After a few weeks of traveling through Thailand and spending spring break all together in the islands, we finished off our Spring Semester in Thailand Program with a week-long trip up to the mountains. This trip was spent with some incredible people from the hill tribe in a Lahu Village in a mountain city outside Chiang Rai called Ban Bala.
The village stay was a great way to close of our semester, we learned so much about the culture and got to spend time enjoying each others company and escaping from the busyness of the city before some of us headed home to America and others came back to Chiang Mai to continue travels and start TEFL (Teaching English as a Foreign Language).
We spent most of our week hanging out with and learning from a man named Witoon, who has a passion for sustainable agriculture. He is following a dream to transform his village’s agricultural style from slash and burn agriculture and growing corn for profit into a more sustainable system with a variety of crops grown in a way that will sustain the land and protect the environment. He is working now with some SST alumni to pursue this dream, and they coordinated and planned out a wonderful week for us while we visited to get to learn about his vision, get some hands on experience in farming and Lahu village life and to see more of Northern Thailand.
The week was jam packed with activities like planting banana trees (we planted 1,080 trees!), traditional fishing, hiking to a waterfall, visiting the famous white temple, visiting a coffee growing village, learning about the agricultural processes of Pii Witoon’s farm, a traditional Lahu new-years celebration with fireworks and dancing, killing a pig which fed us for the entire week, learning to cook a few Lahu foods, and even attending a Lahu wedding. In the evenings, Witoon, his wife Nayu, and his sister Dara each shared their stories with us and they were very inspiring. I learned from their stories and the small glimpse we got of their lives the power of resilience, living a simple and content life, and patiently following a dream.
Personally my favorite part of the experience was getting to be so close to my food. We spent time out in the fields helping with the process of growing bananas and then were eating many bananas from those same fields all week. We ate wild honey straight off the honeycomb. We knew that the vegetables we were eating were fresh from nearby farms and the majority of the meat came from a pig we watched (and some of us helped) to slaughter. Back at home I don’t know a thing about where my vegetables were grown and know even less about the meats I consume, I feel so far removed from that process that I never really even thought much about what it could mean. Being here has created a new appreciation for food, rather than scarfing down every meal or ordering whatever type of food I craved in the moment. I was motivated to slow down and consider the roots of where my food was coming from. This was something most of us don’t experience back in the states and was pretty interesting for me and I think it will impact the way I consume when I get home.

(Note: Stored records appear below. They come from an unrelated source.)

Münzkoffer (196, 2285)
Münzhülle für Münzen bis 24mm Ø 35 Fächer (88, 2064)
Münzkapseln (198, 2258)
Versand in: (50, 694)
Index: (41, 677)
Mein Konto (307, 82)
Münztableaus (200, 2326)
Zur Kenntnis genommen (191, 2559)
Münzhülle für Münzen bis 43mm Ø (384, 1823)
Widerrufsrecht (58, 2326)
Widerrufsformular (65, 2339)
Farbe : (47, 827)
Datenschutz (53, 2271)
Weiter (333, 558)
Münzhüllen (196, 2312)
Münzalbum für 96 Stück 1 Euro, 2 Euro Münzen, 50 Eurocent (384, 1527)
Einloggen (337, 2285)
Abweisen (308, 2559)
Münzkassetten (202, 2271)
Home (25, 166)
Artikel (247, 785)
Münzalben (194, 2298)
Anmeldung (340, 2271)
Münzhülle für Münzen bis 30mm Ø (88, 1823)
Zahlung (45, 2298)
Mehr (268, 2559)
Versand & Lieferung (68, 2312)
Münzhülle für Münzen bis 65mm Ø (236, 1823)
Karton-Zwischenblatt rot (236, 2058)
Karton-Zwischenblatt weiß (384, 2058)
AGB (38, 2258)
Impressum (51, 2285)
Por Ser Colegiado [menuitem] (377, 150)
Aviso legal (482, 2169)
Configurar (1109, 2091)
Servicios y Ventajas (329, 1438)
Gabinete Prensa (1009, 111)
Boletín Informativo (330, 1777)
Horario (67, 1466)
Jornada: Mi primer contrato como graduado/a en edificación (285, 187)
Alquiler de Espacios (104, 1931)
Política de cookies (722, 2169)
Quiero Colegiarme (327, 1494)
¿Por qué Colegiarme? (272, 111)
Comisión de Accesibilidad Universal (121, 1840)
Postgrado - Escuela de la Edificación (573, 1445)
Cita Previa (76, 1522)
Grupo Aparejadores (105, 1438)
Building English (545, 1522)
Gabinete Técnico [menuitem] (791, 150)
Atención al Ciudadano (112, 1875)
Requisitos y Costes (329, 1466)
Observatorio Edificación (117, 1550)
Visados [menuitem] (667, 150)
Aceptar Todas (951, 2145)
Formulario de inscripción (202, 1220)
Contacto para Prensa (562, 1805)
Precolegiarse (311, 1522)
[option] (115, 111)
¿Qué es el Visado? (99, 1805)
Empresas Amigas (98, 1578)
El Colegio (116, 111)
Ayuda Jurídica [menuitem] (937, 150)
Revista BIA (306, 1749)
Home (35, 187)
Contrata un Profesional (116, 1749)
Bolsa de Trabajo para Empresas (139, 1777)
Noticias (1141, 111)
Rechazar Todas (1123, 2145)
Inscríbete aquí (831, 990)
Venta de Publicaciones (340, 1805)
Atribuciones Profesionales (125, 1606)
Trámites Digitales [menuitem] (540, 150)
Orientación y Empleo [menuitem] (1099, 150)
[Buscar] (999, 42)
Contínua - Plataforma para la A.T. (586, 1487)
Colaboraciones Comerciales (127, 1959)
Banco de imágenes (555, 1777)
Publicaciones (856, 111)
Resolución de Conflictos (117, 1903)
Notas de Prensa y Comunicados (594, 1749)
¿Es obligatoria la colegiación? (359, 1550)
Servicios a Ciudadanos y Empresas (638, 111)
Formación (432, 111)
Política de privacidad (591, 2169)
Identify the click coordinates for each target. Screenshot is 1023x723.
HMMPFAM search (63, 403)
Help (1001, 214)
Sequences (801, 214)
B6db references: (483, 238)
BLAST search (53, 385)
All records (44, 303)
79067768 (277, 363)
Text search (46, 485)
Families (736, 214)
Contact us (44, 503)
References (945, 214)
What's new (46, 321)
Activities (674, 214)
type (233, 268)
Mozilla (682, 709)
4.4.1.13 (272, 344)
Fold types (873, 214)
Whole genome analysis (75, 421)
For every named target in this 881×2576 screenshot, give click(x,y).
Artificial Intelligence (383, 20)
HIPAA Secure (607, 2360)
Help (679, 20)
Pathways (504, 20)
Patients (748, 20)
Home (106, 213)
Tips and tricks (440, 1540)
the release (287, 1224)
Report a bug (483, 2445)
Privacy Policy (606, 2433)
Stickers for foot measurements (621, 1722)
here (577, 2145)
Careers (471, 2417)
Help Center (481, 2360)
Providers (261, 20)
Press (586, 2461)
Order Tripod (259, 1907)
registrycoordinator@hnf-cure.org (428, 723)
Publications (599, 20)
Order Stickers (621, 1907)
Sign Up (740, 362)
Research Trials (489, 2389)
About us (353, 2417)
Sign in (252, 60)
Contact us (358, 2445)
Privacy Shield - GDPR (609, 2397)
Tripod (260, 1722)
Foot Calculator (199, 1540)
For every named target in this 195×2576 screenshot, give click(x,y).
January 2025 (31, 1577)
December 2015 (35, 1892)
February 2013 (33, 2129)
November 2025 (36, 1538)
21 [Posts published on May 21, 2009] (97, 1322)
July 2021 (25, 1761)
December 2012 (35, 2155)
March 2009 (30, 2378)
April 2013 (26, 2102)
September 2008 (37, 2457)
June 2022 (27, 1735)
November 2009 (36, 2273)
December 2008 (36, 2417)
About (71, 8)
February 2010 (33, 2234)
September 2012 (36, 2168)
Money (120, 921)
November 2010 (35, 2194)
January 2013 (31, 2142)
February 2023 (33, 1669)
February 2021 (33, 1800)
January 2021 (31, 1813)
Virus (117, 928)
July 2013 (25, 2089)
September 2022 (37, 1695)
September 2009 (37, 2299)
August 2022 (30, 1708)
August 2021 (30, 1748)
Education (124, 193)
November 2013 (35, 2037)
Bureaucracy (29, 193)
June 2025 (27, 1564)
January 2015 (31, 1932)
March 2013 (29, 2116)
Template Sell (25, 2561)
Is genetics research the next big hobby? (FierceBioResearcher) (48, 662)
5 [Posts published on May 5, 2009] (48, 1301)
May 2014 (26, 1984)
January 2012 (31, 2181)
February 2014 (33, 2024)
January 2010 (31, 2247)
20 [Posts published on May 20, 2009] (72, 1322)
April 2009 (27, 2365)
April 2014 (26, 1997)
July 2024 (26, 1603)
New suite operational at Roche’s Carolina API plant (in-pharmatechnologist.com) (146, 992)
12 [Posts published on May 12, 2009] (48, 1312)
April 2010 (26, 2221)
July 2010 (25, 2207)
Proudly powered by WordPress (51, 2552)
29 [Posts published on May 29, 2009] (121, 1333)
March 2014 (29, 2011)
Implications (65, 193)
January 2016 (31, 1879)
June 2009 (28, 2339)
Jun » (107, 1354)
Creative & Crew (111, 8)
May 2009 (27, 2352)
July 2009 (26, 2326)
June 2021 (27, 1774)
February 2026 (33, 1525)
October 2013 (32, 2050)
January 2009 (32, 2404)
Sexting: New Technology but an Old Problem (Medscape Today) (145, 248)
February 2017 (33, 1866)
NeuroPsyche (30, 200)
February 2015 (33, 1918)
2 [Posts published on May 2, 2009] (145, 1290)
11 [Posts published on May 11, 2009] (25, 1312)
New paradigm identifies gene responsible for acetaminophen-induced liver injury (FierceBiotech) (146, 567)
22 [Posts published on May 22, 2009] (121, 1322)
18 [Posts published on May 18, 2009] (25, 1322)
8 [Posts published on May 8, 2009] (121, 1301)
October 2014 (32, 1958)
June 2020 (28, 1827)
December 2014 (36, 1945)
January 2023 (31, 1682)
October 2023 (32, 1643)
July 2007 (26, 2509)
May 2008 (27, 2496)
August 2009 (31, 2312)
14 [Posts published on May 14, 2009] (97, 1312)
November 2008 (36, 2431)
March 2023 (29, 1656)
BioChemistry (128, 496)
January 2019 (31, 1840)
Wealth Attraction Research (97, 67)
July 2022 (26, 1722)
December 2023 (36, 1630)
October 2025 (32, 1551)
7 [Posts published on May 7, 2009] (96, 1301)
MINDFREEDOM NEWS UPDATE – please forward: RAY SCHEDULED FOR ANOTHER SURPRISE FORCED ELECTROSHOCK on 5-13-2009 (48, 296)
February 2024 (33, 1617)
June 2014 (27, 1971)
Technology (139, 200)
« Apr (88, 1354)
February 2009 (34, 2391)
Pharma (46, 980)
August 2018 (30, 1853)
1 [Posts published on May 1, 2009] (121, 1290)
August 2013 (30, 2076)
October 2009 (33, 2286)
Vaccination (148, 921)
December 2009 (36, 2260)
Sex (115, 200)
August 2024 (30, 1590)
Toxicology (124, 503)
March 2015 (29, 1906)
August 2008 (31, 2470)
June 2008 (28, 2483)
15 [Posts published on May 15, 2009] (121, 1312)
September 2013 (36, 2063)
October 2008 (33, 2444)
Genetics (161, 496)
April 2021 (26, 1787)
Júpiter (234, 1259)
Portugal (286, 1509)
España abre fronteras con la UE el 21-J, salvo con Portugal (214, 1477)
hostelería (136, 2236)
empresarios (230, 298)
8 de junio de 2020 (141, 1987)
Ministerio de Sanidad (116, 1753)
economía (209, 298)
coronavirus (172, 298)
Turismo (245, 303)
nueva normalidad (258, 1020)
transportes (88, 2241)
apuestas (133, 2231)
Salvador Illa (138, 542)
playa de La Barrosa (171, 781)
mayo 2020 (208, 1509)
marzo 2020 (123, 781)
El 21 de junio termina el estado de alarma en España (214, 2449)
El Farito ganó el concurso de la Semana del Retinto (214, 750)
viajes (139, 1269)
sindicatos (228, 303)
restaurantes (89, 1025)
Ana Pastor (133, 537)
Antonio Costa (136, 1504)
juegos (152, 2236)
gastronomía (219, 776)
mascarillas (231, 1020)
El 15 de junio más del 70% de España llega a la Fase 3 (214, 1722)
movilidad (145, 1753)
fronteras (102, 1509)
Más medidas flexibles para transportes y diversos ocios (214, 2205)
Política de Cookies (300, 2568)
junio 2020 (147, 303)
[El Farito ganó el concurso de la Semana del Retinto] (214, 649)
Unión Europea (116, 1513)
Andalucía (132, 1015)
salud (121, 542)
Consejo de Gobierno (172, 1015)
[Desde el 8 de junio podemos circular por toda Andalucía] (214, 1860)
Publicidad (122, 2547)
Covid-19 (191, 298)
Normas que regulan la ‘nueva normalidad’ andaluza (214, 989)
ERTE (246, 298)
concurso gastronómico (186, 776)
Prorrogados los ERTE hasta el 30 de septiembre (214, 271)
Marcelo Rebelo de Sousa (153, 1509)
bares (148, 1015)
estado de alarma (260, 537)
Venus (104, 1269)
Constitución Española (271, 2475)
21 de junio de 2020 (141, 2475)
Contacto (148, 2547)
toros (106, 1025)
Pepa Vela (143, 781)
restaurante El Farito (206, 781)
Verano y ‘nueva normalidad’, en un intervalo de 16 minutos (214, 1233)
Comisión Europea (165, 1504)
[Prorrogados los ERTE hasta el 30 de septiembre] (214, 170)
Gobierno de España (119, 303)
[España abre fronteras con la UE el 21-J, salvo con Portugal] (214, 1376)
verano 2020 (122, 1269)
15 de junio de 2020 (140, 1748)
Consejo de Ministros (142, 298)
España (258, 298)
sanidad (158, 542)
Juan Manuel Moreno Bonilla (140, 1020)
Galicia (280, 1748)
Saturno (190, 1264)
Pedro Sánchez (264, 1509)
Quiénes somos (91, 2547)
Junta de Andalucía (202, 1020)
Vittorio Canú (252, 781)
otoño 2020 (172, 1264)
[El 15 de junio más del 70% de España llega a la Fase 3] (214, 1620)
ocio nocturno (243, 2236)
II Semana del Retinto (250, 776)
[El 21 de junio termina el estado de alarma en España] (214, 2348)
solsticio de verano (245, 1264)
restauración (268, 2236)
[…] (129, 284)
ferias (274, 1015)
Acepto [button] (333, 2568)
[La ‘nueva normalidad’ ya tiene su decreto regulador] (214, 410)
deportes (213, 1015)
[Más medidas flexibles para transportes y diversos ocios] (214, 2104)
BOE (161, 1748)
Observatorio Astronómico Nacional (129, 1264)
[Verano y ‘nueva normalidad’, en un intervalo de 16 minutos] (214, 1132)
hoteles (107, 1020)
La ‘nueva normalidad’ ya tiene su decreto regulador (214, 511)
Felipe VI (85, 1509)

Overall, after this village stay and an entire semester over here in Thailand, I think our whole group has been stretched and changed far beyond expectations. As some of us head home for the summer and others start up the TEFL certification course or stick around for a bit more traveling we are all trying to process and prepare ourselves for a new transition back home. With a reserved anticipation we are excited to be back in the states with the people we love but also a bit uncertain how the changes we have experienced are going to fit into our lives back home. It is sad to accept that this group will never be all together again in this context with this amount of space and time to listen to each other and to know each other, but as we part ways we are filled with gratitude, great memories, joy, maybe a little fear, and anticipation for the transition and each of our next steps.